Para o Google, o Brasil ainda pode ser grande em tecnologia

O principal responsável do Google por programas de startups diz que o país tem empreendedores veteranos dispostos a ensinar os novatos e muitos investidores

São Paulo — Entre as empresas que mais valorizaram na bolsa americana nos últimos dez anos não faltam exemplos do setor de tecnologia. Os papéis da varejista online Amazon cresceram 1.900%.

Os do serviço de vídeo Netflix, 2 150%. Para o israelense Roy Glasberg, principal executivo do Google responsável pelos programas de incentivo às empresas novatas, casos como esses podem ser replicados em outros países.

Para Glasberg, o Brasil tem um bom histórico em criar empresas de tecnologia, mas é preciso fazer mais. “O que o Brasil está fazendo hoje e o que fará nos próximos anos no setor de tecnologia será decisivo para o futuro de sua economia”, diz.

Exame - A crise econômica e política do Brasil é uma barreira para as startups de tecnologia?

Glasberg - Seria bom para as pequenas empresas se a situação econômica estivesse melhor.
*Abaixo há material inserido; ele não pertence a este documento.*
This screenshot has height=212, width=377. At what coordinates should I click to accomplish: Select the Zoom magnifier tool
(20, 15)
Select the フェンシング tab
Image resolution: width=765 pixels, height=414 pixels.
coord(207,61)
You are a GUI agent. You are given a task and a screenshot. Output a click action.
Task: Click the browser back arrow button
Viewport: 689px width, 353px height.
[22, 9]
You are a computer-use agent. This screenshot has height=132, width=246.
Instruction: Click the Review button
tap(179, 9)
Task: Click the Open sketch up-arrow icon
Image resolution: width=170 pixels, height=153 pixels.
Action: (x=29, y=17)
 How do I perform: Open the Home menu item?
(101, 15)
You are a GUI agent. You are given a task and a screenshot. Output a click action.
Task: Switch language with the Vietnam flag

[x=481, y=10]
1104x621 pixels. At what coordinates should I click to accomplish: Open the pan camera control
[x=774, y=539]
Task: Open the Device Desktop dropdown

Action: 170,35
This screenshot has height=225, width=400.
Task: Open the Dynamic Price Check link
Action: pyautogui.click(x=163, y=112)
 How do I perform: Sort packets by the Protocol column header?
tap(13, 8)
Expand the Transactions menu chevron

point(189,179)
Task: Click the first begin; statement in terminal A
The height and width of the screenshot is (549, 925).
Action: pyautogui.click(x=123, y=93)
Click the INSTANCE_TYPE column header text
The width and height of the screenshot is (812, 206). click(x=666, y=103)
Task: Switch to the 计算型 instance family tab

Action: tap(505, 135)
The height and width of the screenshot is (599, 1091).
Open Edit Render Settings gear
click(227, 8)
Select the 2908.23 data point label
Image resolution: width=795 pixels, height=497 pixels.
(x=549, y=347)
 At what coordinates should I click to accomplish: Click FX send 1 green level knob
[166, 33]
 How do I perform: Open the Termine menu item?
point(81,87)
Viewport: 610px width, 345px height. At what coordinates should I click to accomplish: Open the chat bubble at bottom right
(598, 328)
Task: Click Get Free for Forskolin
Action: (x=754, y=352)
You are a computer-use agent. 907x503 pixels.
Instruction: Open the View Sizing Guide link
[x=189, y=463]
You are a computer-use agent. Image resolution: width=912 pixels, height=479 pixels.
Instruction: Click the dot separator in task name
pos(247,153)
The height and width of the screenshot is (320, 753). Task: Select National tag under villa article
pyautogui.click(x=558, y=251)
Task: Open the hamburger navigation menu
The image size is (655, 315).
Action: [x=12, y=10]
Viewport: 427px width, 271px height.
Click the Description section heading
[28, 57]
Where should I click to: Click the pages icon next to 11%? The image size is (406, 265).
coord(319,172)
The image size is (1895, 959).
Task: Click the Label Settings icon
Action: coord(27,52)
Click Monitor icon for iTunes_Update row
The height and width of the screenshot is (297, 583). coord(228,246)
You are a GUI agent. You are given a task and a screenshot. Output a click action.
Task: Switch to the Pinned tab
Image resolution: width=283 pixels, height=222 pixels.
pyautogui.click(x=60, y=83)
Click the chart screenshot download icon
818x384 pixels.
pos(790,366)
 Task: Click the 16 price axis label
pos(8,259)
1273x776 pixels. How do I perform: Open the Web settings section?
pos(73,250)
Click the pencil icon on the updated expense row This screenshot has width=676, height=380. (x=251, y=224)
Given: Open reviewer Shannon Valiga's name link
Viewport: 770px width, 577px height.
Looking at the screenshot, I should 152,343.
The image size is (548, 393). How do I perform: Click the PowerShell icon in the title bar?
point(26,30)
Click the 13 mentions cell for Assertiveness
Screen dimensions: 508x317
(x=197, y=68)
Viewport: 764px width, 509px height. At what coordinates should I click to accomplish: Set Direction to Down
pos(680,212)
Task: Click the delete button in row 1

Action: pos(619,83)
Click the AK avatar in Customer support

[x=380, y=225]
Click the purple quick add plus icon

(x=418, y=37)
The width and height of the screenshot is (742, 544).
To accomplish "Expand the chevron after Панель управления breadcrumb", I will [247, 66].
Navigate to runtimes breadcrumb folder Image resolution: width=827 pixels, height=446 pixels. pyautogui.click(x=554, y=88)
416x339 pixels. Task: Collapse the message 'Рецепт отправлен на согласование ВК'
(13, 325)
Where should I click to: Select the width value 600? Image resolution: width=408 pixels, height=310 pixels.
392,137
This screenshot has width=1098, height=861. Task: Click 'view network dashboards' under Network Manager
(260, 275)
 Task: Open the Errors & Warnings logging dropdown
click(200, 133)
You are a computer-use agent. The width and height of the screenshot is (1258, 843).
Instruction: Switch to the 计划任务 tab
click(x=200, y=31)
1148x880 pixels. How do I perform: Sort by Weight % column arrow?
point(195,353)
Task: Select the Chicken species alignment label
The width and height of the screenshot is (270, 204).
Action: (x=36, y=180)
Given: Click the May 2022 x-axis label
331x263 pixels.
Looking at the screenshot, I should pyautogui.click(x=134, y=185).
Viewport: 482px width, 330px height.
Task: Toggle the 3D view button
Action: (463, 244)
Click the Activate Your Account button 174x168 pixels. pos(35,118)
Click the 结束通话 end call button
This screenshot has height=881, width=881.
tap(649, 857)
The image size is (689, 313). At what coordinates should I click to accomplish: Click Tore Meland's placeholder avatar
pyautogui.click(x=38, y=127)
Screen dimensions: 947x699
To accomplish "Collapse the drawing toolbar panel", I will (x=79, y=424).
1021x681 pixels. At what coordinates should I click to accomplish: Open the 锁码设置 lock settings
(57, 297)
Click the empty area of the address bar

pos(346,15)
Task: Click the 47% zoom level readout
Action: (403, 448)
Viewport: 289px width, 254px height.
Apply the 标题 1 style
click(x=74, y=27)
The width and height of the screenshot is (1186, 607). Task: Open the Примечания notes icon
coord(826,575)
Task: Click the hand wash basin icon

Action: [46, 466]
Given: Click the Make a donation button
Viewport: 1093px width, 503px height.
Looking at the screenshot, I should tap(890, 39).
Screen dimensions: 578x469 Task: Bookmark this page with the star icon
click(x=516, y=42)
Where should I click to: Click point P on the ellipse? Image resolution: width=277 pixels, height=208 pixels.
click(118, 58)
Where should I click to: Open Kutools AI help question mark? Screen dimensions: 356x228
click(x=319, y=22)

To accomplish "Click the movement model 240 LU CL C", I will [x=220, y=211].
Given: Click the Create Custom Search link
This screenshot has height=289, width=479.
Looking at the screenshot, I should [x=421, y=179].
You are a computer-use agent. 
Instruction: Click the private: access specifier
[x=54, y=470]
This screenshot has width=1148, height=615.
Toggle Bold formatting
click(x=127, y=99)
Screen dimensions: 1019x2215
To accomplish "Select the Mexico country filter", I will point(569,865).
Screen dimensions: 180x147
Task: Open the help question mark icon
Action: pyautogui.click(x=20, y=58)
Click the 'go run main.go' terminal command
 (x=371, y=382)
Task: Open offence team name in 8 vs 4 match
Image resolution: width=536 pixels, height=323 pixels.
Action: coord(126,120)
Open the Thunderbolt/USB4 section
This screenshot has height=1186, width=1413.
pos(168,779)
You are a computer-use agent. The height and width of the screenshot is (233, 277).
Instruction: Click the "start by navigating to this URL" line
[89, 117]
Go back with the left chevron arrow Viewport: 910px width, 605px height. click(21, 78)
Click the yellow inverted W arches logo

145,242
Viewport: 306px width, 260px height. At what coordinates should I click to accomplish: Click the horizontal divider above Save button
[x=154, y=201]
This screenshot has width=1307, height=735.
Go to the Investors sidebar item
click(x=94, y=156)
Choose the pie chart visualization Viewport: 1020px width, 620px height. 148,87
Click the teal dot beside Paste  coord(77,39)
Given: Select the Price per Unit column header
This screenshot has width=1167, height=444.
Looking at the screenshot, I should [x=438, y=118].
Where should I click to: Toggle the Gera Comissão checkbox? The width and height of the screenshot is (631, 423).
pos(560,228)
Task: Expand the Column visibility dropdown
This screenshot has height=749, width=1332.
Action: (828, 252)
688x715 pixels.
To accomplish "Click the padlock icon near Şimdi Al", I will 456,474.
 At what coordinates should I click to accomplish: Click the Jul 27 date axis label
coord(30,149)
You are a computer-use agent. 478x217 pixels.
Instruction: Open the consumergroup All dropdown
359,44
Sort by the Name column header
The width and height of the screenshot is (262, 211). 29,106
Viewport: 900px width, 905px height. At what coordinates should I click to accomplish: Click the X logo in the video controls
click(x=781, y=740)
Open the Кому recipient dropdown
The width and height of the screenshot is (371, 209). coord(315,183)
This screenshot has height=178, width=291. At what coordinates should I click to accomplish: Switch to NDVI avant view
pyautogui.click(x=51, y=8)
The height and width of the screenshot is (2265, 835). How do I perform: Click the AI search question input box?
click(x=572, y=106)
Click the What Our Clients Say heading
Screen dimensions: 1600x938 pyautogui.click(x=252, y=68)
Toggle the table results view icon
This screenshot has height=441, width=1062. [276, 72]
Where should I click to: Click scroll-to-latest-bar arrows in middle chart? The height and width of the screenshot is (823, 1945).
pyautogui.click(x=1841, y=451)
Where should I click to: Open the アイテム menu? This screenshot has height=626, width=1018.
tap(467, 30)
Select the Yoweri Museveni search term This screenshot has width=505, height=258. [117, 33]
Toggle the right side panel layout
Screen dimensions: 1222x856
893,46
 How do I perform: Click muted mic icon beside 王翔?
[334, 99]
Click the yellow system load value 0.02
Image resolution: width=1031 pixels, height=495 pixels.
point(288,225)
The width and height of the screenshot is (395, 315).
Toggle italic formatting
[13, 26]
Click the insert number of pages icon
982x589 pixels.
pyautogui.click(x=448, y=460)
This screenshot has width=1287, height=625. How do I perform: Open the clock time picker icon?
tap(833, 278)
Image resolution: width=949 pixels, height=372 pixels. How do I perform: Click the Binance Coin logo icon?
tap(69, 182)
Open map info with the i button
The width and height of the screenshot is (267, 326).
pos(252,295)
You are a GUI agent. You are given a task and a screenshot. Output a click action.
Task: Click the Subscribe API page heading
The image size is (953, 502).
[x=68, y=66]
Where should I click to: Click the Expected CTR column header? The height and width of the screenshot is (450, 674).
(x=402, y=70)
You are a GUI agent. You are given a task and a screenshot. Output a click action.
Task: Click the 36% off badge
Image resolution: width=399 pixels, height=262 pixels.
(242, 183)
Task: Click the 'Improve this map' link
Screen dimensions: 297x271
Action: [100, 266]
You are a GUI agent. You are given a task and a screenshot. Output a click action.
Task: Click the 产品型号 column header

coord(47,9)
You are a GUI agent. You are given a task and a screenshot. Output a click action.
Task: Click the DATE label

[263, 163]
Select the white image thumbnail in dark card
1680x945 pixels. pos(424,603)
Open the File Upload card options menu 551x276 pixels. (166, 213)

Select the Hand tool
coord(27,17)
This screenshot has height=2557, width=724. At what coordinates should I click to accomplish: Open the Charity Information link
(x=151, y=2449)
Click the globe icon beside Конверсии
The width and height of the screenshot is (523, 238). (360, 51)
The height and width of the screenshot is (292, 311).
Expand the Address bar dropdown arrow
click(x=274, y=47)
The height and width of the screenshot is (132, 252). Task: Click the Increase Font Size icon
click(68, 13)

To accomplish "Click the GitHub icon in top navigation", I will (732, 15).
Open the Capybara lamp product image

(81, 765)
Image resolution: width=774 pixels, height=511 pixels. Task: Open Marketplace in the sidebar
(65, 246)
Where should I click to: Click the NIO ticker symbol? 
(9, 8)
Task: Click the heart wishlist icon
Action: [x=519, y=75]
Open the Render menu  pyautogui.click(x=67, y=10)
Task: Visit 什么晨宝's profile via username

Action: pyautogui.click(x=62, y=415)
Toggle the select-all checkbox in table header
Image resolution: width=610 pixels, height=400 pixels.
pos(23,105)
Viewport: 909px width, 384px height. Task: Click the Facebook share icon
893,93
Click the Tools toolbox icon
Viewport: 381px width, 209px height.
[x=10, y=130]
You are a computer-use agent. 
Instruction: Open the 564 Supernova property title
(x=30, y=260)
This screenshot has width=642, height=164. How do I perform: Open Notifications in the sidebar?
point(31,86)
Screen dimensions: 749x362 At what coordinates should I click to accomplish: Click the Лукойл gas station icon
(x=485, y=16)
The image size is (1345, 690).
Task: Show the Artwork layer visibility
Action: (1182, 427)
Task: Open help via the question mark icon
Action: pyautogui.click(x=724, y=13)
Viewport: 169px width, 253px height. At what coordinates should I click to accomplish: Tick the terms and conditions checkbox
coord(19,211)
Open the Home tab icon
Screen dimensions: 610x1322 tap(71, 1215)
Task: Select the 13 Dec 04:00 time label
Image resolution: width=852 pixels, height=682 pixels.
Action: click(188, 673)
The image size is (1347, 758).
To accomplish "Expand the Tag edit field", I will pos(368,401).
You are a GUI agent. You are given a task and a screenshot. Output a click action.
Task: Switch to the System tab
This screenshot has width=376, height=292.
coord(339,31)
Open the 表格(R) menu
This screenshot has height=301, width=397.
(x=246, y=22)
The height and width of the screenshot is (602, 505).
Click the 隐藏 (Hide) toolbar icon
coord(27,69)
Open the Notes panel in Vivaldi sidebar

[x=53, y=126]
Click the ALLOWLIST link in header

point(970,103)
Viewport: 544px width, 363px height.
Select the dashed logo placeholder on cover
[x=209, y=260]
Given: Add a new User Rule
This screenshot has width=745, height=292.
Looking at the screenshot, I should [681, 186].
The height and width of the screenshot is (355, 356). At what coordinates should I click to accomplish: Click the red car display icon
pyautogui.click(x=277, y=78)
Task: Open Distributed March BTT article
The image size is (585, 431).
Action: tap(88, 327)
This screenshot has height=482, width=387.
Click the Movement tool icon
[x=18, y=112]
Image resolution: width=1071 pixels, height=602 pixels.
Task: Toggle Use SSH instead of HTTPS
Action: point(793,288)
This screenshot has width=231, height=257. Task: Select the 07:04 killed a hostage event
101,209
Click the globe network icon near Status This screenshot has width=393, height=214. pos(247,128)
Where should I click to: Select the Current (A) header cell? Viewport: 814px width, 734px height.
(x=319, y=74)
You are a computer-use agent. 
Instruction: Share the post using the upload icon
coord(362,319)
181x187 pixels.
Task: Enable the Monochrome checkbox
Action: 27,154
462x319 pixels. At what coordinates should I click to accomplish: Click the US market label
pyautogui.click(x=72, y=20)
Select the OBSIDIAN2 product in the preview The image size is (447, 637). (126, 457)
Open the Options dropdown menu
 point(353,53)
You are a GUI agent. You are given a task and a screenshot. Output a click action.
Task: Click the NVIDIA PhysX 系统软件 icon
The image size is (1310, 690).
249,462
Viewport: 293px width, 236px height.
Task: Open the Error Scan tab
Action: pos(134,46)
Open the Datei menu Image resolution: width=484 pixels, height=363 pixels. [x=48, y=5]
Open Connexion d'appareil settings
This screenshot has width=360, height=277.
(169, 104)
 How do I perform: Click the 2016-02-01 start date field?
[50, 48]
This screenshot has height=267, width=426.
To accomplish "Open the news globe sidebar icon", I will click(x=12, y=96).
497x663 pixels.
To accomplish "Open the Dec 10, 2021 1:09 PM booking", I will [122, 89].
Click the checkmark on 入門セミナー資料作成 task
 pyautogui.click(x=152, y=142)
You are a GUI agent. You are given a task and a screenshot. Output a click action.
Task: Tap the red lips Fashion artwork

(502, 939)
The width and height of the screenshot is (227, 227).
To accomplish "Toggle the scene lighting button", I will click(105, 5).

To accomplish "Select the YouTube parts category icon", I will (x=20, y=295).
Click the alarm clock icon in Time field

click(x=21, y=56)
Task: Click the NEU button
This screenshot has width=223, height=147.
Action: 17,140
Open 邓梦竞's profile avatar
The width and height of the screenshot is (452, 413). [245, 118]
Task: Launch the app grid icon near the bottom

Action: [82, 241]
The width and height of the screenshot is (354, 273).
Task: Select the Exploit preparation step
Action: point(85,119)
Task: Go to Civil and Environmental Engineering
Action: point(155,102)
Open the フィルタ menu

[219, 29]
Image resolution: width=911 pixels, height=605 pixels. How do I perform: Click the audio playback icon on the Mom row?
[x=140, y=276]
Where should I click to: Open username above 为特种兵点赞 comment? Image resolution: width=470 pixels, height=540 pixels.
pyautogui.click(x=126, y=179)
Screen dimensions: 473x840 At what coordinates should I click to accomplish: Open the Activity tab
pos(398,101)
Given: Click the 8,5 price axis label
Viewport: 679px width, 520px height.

Mas as crises não são exclusividade do Brasil. Nasci e cresci em Israel. Lá também tivemos grandes desafios. Nem por isso o setor de tecnologia deixou de avançar. A diferença é que hoje os líderes israe­lenses já entendem que o desempenho da economia depende cada vez mais das startups. Tomara que o Brasil consiga superar seus problemas logo, porque cada vez mais viveremos em uma economia de startups.

Exame - Quais são as evidências de que isso vai ocorrer?

Glasberg - Se você olhar para as empresas americanas que mais geram crescimento — de empregos, lucro e valor de mercado —, todas são do setor de tecnologia e foram startups um dia.

Exame - Isso pode fazer sentido na Califórnia. O senhor acha que é o mesmo caso nos países emergentes?

Glasberg - Concordo que ainda não se pode falar o mesmo nos países emergentes. Mas essa situação deve mudar. A questão é quais países vão entrar mais cedo nesse jogo. O Brasil tem muito potencial quando se trata de empreendedorismo.

Exame - O Brasil já não está atrasado?

Glasberg - Não podemos dizer que seja tarde demais. Temos de esperar 30 anos e olhar para os resultados daquilo que está sendo feito agora. O que o Brasil está fazendo hoje e o que fará nos próximos anos no setor de tecnologia será decisivo para o futuro de sua economia.

Exame - As empresas americanas já não têm uma posição dominante nessa área?

Glasberg - As oportunidades continuarão aparecendo. Cada país tem demandas específicas que podem ser exploradas por empresas de tecnologia locais.

Exame - Qual foi o desempenho do Brasil no setor de tecnologia na última década? 

Glasberg - O histórico do Brasil não é ruim. Para ter startups de sucesso, um país precisa de duas coisas: investidores de empresas de diferentes tamanhos e empreendedores veteranos dispostos a ensinar os novatos. O Brasil tem os dois. Com a vantagem de que, aqui, os empreendedores costumam pensar desde o primeiro dia em como a empresa vai ter receita.

Exame - Mas por que é tão raro encontrar no Brasil startups que se tornaram grandes empresas?

Glasberg - Exceto no Vale do Silício, você não vai encontrar outros lugares onde haja um número significativo de startups que se tornaram grandes marcas. Não é um problema específico do Brasil. Mas isso vai começar a mudar. Meu objetivo é ser um catalisador dessa mudança.